As one example that I know well, thanks to the pleasure of
leading this effort with more than thirty world-leading scientists, is
Chapter 5 of the IPBES Global Assessment, “Pathways towards a
Sustainable Future” (Chan et al. 2019). This integration included
a comprehensive and systematic evaluation of future scenarios
and pathway analyses that addressed the challenge of mitigating
climate change while providing sufficient energy for humanity
and maintaining space for agriculture and life on land. Beyond
that, it meant the same assessments of scenarios and pathways
for five other foci of difficult tradeoffs: feeding humanity without
undermining biodiversity; protecting and restoring nature in an
inclusive way that respects human rights and contributes to
human well-being; securing seafood for the future while protecting
nature in oceans and coasts; maintaining freshwater for human
uses and aquatic biodiversity; and resourcing our growing cities
while maintaining the nature that underpins them.
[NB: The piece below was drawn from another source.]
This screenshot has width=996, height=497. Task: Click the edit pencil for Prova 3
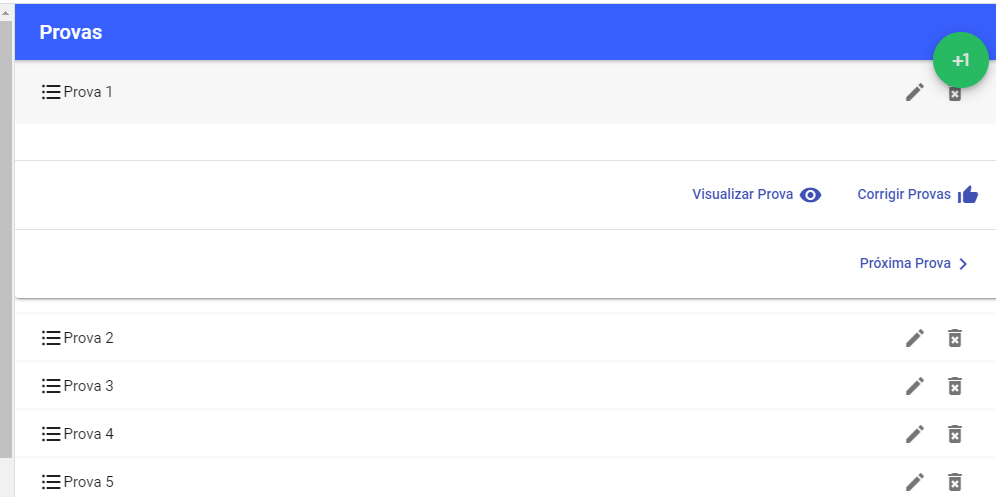tap(914, 386)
These six focal
points correspond to several UN Sustainable Development Goals
and Aichi Targets for Biodiversity, which nations have agreed and
committed to through the General Assembly and the Convention
on Biological Diversity.
The biggest challenge is that tradeoffs also reach across these
six foci, just as intensive agriculture might produce masses
of food and leave space for forests and wetlands, but it risks
unacceptably tainting freshwater supplies for both people and
aquatic life. Accordingly, our international team had to evaluate
whether solutions exist to simultaneously achieve global goals
across all six foci, and what the broader literature has to say about
those solutions. Never before has a single analysis straddled
such an expansive problem at the scales relevant to national
commitments.
The answers pinpointed changes that were more systemic than
ever, getting to the heart of what it means to govern a nation,
state, or municipality. Solutions that addressed all six foci tended
to employ five different ‘levers’ of governance interventions,
and they tended to do so at eight different ‘leverage points’ in
social systems. For instance, virtually all pathways involved a
substantial reform of subsidies and incentives away from boosting
production at the expense of the environment, toward improving
environmental stewardship (a lever). And they applied these
levers at ‘leverage points’ like prevailing notions and narratives
of a good life, recognizing that the inadvertent adoption and
promotion of largely western notions of success that entail high
levels of material consumption are neither conducive to human
well-being nor to achieving collective goals for nature.
Is Canadian science-policy up to the task of contributing to
sustainable pathways for the planet? It remains to be seen, but
what is becoming clear is that the science is there to assist in that
task—and to evaluate progress toward it.